» **Provided text**:
He went on: “Having toured with this highly acclaimed production to festivals in Vienna and Amsterdam, in 2008 he plunged into two years of EastEnders”, before returning to the RSC in Dominic Cooke’s Arabian Nights (2009) and Much Ado About Nothing (2012).

“In the past decade he had appeared regularly, also, at the Tricycle theatre in Kilburn in Nicolas Kent’s series of verbatim documentary dramas, notably as Moazzam Begg, one of the detainees of the US military in Guantanamo: Honor Bound to Defend Freedom (2004), and in The Great Game: Afghanistan (2009) cycle of short plays and the two-part meditation on the nuclear threat, The Bomb (2012).”

Coveney concluded: “He was a break-through actor par excellence, associated with many innovations and adventures in our theatre, and fondly remembered for his television appearances, not only in EastEnders, but in many other shows including Spooks (2004-08) and The Bill (1992-2004).”

Bhattacharjee was married to Arti Prashar, Jatinder Varma’s sister-in-law, by whom he had a son, Rahul, now 24. After their divorce, he had a long relationship with a British Bengali actress, Shreela Ghosh.

His most recent girlfriend, Emma Mckie, 23, whom he met last summer while working on Much Ado About Nothing, apparently received a final text with a message along the line: “I am glad we are together... and I am sorry.”

It is also believed that Bhattacharjee dropped in on his elderly mother, who is in an old people’s home in Sussex.

A thoughtful assessment of Bhattacharjee’s prodigious talents came from Madhav Sharma, himself a distinguished actor — he was Leonato in the cast of Much Ado About Nothing last August.

“In his life he did many good things, he was courageous, he was a consummate professional, and I have never seen him behaving in any way that was odd.”

» **Work instruction 1**: In the passage on Bhattacharjee, please rewrite the paragraph beginning "In the past decade he had appeared regularly" as a brief bulleted list that keeps its main facts.
» **Work instruction 2**:
Decide whether each statement agrees with the passage on Bhattacharjee. Answer yes or no for each, and quote the words from the passage that settle it.
(a) Bhattacharjee met Emma Mckie while working on Much Ado About Nothing.
(b) Bhattacharjee's son, Rahul, was born to Shreela Ghosh.
(c) Coveney lists The Bill among Bhattacharjee's television appearances, from 1992 to 2004.

» **Data taken from a collection**:
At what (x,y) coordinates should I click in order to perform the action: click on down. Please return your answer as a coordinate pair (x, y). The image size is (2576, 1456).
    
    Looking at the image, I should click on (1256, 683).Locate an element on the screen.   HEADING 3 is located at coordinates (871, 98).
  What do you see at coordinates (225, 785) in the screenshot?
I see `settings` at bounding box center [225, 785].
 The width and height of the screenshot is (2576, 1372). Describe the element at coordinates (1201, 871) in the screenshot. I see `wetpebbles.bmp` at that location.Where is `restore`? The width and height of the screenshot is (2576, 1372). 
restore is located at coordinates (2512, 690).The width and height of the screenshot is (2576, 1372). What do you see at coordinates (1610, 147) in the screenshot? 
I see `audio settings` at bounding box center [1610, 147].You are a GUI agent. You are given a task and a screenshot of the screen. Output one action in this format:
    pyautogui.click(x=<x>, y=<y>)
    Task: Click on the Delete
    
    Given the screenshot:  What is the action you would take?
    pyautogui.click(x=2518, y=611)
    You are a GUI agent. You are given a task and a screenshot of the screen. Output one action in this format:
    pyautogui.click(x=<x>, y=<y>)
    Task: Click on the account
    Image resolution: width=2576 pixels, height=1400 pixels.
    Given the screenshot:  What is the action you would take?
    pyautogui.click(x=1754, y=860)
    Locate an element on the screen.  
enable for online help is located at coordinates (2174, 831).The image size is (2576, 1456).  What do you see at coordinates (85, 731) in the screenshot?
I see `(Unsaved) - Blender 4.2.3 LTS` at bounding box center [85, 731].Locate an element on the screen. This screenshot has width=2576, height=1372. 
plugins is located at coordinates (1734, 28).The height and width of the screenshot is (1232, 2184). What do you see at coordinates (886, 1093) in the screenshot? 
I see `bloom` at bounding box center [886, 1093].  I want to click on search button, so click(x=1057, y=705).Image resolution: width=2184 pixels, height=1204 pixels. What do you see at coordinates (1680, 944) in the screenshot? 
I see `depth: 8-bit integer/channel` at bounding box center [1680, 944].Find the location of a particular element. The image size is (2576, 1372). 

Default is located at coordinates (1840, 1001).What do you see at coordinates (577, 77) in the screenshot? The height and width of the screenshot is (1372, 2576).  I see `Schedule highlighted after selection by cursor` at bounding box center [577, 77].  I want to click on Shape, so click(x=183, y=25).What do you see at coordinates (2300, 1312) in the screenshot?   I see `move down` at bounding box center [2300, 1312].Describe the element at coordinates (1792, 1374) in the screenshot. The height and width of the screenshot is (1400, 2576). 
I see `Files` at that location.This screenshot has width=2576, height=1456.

» **Answer 1**:
- Appeared regularly over the past decade at the Tricycle theatre in Kilburn, in Nicolas Kent's series of verbatim documentary dramas
- Played Moazzam Begg, a US military detainee, in Guantanamo: Honor Bound to Defend Freedom (2004)
- Appeared in The Great Game: Afghanistan (2009), a cycle of short plays
- Appeared in The Bomb (2012), a two-part meditation on the nuclear threat

» **Answer 2**:
(a) Yes: "whom he met last summer while working on Much Ado About Nothing"
(b) No: "Bhattacharjee was married to Arti Prashar, Jatinder Varma’s sister-in-law, by whom he had a son, Rahul, now 24."
(c) Yes: "The Bill (1992-2004)"